The orbit of the Moon around the Earth is elliptical, with the distance between the centres of the two bodies varying between 363,000 km (at perigee) and 406,000 km (at apogee). A supermoon is said to occur when full moon and perigee occur together. A supermoon appears larger and brighter than an average full moon. A supermoon occurred on 14 November 2016, with the Moon at its closest perigee since 1948.

Although the increase in size and brightness of a supermoon relative to an average full moon is not apparent to casual observation (requiring careful measurement to discern) the media hyped the story and featured it among the opening headlines in press, radio and TV news.
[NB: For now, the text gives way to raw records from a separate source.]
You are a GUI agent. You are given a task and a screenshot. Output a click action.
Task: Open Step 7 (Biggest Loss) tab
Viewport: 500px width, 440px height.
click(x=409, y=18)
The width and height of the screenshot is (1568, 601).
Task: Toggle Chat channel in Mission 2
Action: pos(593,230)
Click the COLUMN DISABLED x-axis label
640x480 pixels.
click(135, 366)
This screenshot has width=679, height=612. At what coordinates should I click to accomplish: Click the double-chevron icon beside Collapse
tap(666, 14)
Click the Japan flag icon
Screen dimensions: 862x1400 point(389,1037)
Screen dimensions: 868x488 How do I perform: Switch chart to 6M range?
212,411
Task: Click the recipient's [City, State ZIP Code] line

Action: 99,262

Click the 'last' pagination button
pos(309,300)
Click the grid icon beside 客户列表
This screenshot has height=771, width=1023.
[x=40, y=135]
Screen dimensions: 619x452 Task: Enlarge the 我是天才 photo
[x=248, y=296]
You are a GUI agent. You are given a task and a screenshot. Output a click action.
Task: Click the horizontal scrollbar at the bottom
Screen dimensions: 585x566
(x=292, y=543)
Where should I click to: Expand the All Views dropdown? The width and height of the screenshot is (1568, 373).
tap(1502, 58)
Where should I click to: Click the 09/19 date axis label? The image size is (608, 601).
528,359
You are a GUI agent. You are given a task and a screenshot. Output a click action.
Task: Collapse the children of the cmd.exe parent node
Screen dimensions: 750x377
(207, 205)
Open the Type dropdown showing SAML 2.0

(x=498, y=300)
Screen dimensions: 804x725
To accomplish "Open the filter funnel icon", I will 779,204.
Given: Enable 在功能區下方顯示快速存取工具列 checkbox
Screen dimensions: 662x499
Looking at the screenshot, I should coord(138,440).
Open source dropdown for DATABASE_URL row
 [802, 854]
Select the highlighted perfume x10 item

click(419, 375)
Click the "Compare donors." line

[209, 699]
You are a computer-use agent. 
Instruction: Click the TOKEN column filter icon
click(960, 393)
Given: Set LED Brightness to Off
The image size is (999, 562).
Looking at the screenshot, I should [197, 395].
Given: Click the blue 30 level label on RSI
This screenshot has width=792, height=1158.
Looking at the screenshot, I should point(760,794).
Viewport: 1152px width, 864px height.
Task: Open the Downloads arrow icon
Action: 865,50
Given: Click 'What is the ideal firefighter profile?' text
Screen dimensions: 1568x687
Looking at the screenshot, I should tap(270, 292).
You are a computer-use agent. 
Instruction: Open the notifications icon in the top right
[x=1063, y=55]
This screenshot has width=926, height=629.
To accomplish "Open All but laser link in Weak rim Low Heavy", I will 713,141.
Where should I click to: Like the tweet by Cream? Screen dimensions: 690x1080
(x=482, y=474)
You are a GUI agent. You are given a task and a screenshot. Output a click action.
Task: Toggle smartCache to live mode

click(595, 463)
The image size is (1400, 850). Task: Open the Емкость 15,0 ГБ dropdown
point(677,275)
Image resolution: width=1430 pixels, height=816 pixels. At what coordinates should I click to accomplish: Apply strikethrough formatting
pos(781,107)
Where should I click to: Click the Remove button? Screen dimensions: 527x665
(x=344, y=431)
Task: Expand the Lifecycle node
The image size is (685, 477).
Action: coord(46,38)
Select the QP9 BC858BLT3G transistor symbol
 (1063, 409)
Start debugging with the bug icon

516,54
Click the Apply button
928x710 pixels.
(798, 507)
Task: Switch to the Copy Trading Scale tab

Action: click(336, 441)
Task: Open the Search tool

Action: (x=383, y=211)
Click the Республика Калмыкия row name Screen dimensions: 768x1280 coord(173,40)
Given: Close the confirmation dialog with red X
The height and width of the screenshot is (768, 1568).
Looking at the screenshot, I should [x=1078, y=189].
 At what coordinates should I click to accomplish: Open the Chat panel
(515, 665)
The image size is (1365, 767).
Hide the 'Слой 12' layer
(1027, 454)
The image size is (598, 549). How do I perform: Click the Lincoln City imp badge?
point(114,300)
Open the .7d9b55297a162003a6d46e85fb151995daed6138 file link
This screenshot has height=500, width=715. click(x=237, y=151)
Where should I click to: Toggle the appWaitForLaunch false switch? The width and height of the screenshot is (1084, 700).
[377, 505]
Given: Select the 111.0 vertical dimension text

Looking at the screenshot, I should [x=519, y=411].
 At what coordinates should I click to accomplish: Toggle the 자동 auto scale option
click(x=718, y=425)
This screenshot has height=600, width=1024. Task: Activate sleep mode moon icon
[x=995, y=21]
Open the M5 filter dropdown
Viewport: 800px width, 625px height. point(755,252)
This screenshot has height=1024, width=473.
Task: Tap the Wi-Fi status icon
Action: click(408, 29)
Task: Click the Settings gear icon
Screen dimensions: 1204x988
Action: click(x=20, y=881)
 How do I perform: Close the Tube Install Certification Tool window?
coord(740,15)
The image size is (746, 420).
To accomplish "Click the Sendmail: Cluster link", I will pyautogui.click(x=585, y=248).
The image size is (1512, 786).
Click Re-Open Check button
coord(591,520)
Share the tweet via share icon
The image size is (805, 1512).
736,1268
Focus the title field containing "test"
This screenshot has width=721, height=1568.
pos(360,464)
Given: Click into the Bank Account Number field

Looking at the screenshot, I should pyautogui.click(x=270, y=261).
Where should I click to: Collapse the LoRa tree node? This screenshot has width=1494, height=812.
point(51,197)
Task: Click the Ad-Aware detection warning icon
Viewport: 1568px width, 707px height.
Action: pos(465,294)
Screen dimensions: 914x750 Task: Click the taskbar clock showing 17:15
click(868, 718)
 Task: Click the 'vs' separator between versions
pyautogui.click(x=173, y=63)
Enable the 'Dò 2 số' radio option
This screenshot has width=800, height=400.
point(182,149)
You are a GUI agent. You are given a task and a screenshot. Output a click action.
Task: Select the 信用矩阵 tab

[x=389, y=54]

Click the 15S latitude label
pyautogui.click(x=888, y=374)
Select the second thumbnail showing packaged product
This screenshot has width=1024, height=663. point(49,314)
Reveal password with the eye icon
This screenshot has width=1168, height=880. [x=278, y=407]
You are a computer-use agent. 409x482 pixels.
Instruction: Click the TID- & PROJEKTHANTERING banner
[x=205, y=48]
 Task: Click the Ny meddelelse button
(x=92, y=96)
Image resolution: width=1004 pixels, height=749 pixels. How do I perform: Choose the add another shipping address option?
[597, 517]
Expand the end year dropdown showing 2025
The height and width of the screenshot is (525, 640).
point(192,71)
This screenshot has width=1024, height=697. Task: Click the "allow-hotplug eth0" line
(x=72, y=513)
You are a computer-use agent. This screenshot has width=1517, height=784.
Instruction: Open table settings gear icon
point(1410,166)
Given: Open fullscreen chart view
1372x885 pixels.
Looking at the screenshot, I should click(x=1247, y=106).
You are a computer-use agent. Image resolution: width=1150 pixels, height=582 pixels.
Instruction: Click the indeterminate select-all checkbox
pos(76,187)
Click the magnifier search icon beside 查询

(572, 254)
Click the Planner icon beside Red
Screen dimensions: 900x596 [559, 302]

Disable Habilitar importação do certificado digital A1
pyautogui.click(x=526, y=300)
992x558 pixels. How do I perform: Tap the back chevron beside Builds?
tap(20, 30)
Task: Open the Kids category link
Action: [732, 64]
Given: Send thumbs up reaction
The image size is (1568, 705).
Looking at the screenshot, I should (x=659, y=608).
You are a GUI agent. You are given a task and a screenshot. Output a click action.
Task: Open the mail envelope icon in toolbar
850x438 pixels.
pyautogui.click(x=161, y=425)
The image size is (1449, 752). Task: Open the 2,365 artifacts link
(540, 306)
The forecast for 14 November was for dense cloud, so OASI members Mike O'Mahony and David Murton took photographs of the almost-full moon on 13 November. Mike took photographs from his garden in Felixstowe, using a Canon 60Da camera with 200 mm lens to capture an image at 16:30 UT and a 120 mm refractor and 60Da camera to capture another at 19:27 UT. David took photos from near the foot of the Orwell Bridge; BBC 1 featured one of his photographs in the lunchtime new headlines.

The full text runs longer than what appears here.